Clinical & Translational Science Institute, National Clinician Scholars Program, Duke University.
Institute for Healthcare Policy and Innovation, University of Michigan, Ann Arbor, MI.
Med Care. 2022 Nov 1;60(11):844-851. doi: 10.1097/MLR.0000000000001771. Epub 2022 Aug 26.
Caring for a partner with dementia poses significant emotional burden and high care demands, but changes in impacts before and after dementia onset is unclear.
Examine changes in depressive symptoms and hours of care provided by caregivers through the course of their partners' cognitive decline.
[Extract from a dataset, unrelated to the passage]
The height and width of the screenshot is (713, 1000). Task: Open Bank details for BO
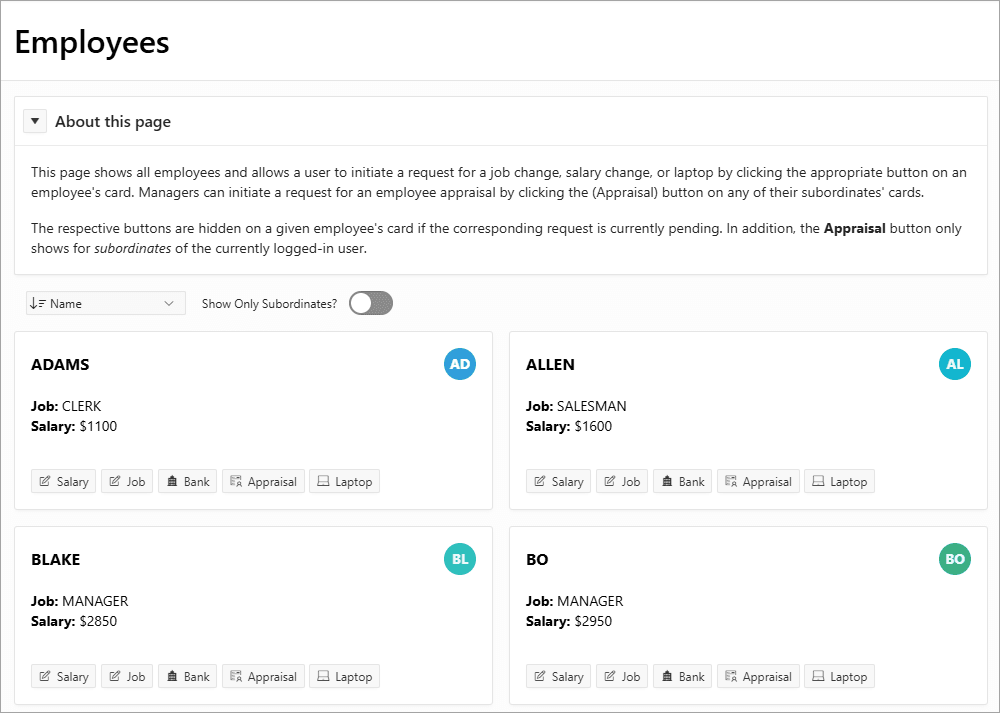[x=682, y=677]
Retrospective, observational study using household survey data from 2000-2016 Health and Retirement Study and count models to evaluate older individuals' (ages ≥51 y) depressive symptoms (measured using the shortened Center for Epidemiologic Studies Depression Scale) and weekly caregiving in the 10 years before and after their partners' dementia onset (identified using Telephone Interview Cognitive Status screening). Relationships were examined overall and by sex and race.
We identified 8298 observations for 1836 older caregivers whose partners developed dementia. From before to after partners' dementia onset, caregivers' mean (SD) depressive symptoms increased from 1.4 (1.9) to 1.9 (2.1) ( P <0.001) and weekly caregiving increased from 4.4 (19.7) to 20.8 (44.1) ( P <0.001) hours. Depressive symptoms and caregiving hours were higher for women compared with men. Depressive symptoms were higher for Blacks compared with Whites, while caregiving hours were higher for Whites. The expected count of caregivers' depressive symptoms and caregiving hours increased by 3% ( P <0.001) and 9% ( P =0.001) before partners' dementia onset and decreased by 2% ( P <0.001) and 1% ( P =0.63) following partners' dementia onset. No differences observed by sex or race.
Depressive symptoms and instrumental burdens for caregivers increase substantially before the onset of dementia in partners. Early referral to specialty services is critical.
照顾患有痴呆症的伴侣会带来巨大的情感负担和高需求的护理,但在痴呆症发病前后,这些影响的变化尚不清楚。
通过对伴侣认知能力下降过程中的数据进行回顾性观察研究,来评估痴呆症发病前后,护理人员的抑郁症状和护理时间的变化。
使用 2000-2016 年健康与退休研究(Health and Retirement Study)的家庭调查数据进行回顾性观察研究,并使用计数模型来评估年龄在 51 岁及以上的个体(年龄≥51 岁)在其伴侣痴呆症发病前 10 年和发病后(通过电话访谈认知状态筛查确定)的抑郁症状(使用简化版流行病学研究中心抑郁量表进行测量)和每周的护理时间。研究还考察了不同性别和种族的情况。
我们共识别出 1836 名患有痴呆症的老年护理人员的 8298 个观测值。从伴侣痴呆症发病前到发病后,护理人员的平均(标准差)抑郁症状从 1.4(1.9)增加到 1.9(2.1)(P <0.001),每周护理时间从 4.4(19.7)增加到 20.8(44.1)(P <0.001)小时。与男性相比,女性的抑郁症状和护理时间更高。与白人相比,黑人的抑郁症状更高,而白人的护理时间更高。在伴侣痴呆症发病前,护理人员的抑郁症状和护理时间预期计数分别增加了 3%(P <0.001)和 9%(P =0.001),在伴侣痴呆症发病后分别减少了 2%(P <0.001)和 1%(P =0.63)。未观察到性别或种族差异。
在伴侣痴呆症发病前,护理人员的抑郁症状和护理负担会显著增加。早期向专业服务机构转介至关重要。